True, the year is young, but I hope it offers no movie worse than Snow Day. Some might object it's a kid's flick, but tell that to the dozen grade-school guinea pigs at the screening who walked out before the movie was half over. So maybe I can be excused for passing the time making random and irrelevant observations.

The premise is, as one tyke puts it, "Anything can happen on a snow day!" -- i.e., when school is cancelled because of a storm. For example, Mark Webber, a kid with little charm and talent and the hairiest feet I've ever seen, can play the romantic lead, squiring a pouty hottie who parades around in bikinis and puts Annette Funicello to shame.
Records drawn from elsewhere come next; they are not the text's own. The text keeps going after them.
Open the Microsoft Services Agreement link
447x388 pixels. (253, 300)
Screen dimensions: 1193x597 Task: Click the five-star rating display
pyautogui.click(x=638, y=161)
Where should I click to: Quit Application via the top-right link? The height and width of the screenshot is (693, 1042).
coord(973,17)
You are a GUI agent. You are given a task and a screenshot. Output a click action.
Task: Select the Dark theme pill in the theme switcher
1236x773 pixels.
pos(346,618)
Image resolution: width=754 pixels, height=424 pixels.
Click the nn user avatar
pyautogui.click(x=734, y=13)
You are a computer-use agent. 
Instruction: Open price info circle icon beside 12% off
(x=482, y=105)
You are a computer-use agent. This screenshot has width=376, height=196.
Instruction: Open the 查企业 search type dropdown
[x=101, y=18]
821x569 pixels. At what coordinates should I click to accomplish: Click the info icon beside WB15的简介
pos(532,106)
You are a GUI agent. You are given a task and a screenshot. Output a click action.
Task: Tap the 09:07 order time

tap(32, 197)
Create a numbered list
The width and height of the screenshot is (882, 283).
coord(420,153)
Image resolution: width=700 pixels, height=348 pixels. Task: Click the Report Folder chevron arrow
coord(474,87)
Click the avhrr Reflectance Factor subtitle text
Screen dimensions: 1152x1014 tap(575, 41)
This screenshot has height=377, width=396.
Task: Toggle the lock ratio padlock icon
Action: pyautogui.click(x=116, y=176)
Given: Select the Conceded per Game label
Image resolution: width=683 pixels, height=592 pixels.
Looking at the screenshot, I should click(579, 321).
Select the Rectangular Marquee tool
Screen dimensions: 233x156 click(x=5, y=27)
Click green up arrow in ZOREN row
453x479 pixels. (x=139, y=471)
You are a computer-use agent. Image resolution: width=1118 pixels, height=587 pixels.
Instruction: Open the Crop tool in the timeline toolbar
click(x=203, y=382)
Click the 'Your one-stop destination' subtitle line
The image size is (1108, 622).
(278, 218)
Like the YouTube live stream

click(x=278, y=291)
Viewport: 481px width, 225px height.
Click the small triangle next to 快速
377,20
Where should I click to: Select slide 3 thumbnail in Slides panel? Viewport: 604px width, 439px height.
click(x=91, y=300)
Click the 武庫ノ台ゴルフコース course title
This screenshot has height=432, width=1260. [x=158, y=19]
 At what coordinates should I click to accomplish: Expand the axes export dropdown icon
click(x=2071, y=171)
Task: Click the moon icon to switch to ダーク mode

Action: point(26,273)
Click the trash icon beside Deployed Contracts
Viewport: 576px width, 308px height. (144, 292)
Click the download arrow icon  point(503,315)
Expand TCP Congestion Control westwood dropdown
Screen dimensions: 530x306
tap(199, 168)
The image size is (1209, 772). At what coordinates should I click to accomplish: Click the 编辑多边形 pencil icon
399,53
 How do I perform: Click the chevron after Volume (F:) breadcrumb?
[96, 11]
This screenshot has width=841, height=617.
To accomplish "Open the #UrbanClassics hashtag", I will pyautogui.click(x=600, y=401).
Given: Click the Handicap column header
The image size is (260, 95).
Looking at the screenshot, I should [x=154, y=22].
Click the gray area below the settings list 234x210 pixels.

Or Chevy Chase can have his career debased by playing a meteorologist whose career is debased when he's forced to deliver the weather wearing a grass skirt. Speaking of careers: Chris Elliott's has apparently peaked with Cabin Boy; here, as the villainous Snowplowman, he sees all the best lines go to his sidekick, a squawking bird. And what is it about fart jokes? Provided here by the requisite fat boy who's the butt of everyone's humor, they get a laugh no matter how inane or gratuitous. Finally, though, the lesson for Hollywood is to declare February a Snow Month, when anything can happen, but not on the screen.